[PROBLEM 1]: Starting at the entry line containing "Find the location of a particular element. This" and ending with the last line of the entries, turn those lines into a numbered list. Skip blank lines and leave the pictures out.

[TEXT FOR ANALYSIS]:

Solvency II application
For a UK general insurer running an internal model, the direct application is straightforward. The SCR for each segment or risk group is approximately its ES at 99.5%. The ExpectedShortfallRegressor gives you a linear model for this:
from insurance_quantile import ExpectedShortfallRegressor
# Fit on ground-up non-zero severity, severity-only model
esr = ExpectedShortfallRegressor(alpha=0.995)
esr.fit(X_train, y_train)
# Predicted ES at 99.5% per new risk
scr_estimates = esr.predict(X_new)
# Coefficient table for regulatory documentation
esr.summary().to_csv("scr_model_summary.csv")
For each new risk, predict() returns the estimated ES at 99.5% under the linear model: the average severity in the worst 0.5% of outcomes for that risk’s covariate profile.
The summary() output goes straight into the model documentation. A PRA model reviewer asking “what drives SCR differences across risks?” now has a table with coefficients and confidence intervals, not just a shapley plot or a partial dependence curve.
What the package does not do
Three caveats worth stating explicitly.
The linear form. ExpectedShortfallRegressor estimates ES(α, x) ≈ x'β. If the true ES function is substantially nonlinear, the coefficients are a projection, not the truth. For heterogeneous books where, say, the ES curve bends sharply at a vehicle value threshold, the linear model will smooth over that. per_risk_tvar() with a CatBoost first stage handles nonlinearity better for prediction purposes.
Small samples. The binning step requires sufficient observations per bin. With fewer than about 200 non-zero severity claims, the bin counts become very small and the local OLS estimates within bins are unreliable. The paper’s theory requires n → ∞; the finite-sample behaviour below n=500 is where the sandwich SEs are approximate rather than exact.

[RECORDS PROVIDED]:
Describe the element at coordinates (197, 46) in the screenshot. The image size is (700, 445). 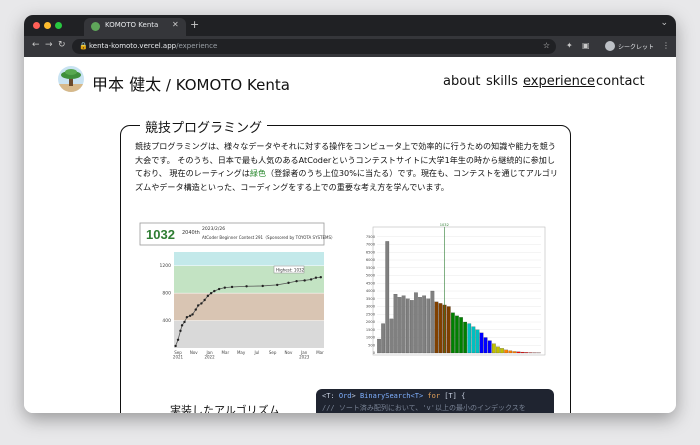
I see `url-path: /experience` at that location.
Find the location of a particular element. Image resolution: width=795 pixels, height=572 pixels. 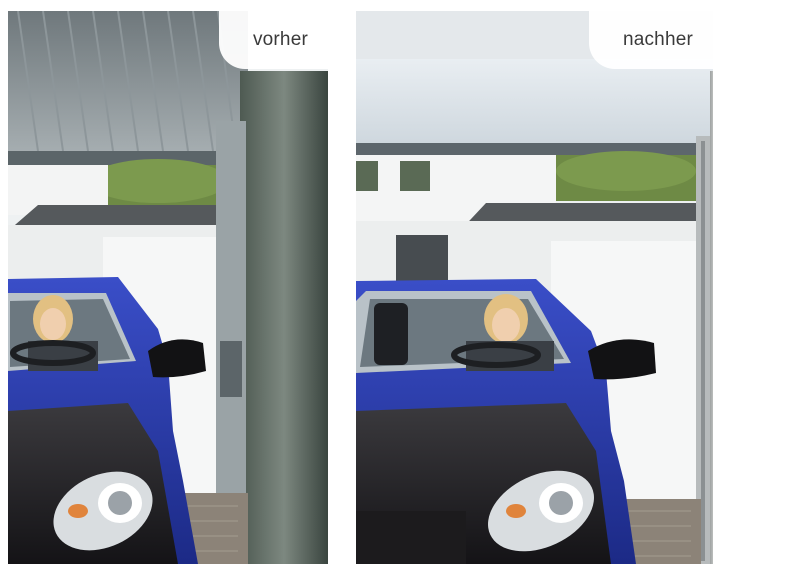

after-label: nachher is located at coordinates (650, 40).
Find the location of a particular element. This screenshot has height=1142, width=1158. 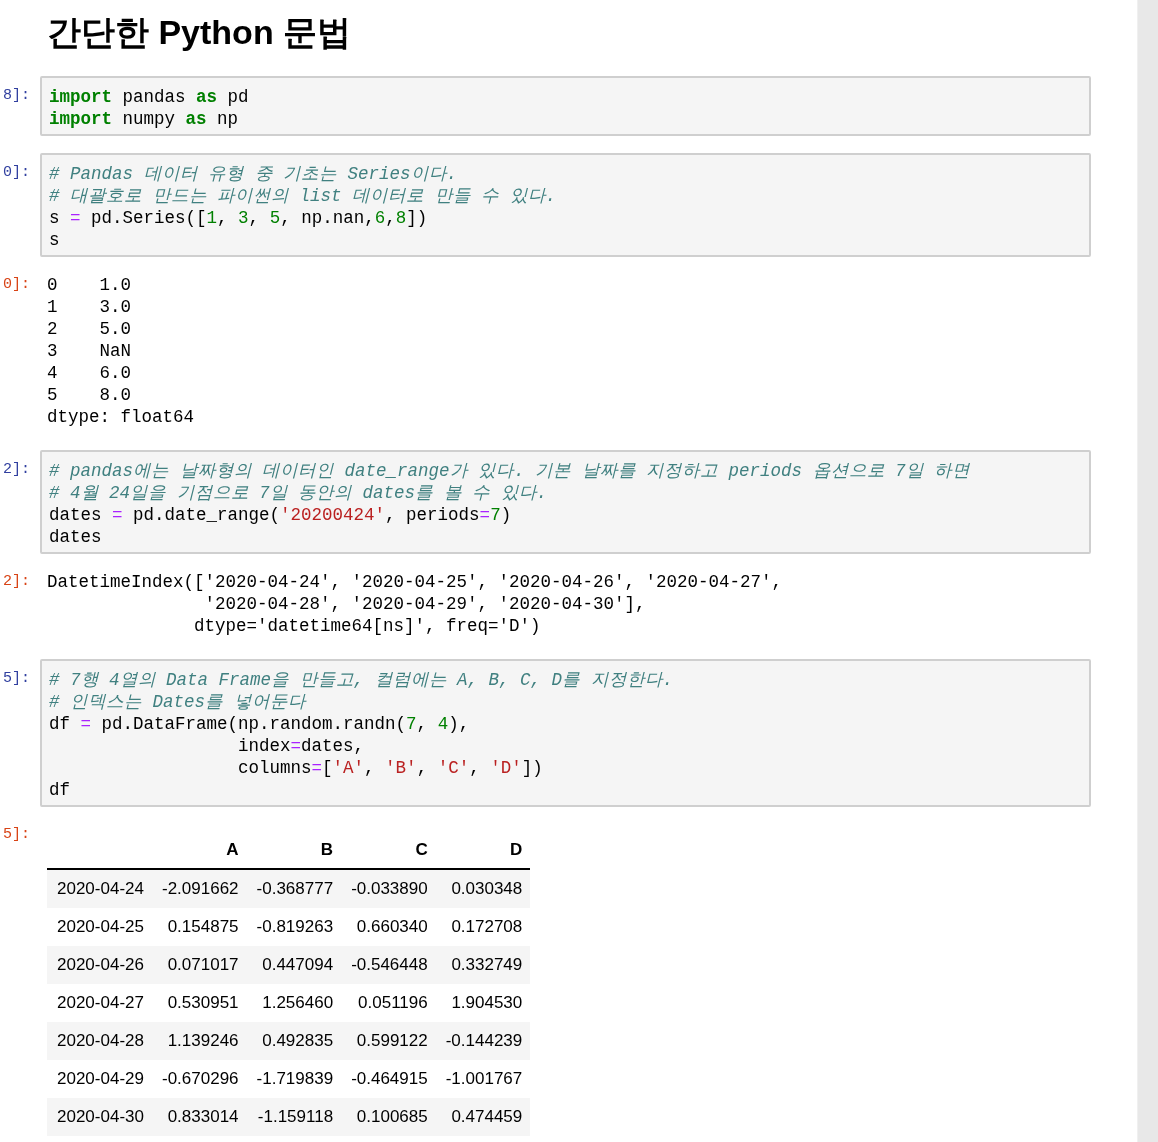

table-cell: 0.447094 is located at coordinates (294, 965).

[PROBLEM 2]: Condense the paragraph beginning "Small samples." in the Solvency II text into two shorter sentences that keep its main facts.

[ANSWER SPACE 1]:
1. Find the location of a particular element. This screenshot has height=1142, width=1158. 
2. table-cell: 0.447094 is located at coordinates (294, 965).

[ANSWER SPACE 2]: The binning step needs enough observations per bin, so with fewer than about 200 non-zero severity claims the bin counts get very small and the local OLS estimates within bins become unreliable. The paper's theory requires n → ∞, and below n=500 the sandwich SEs are approximate rather than exact.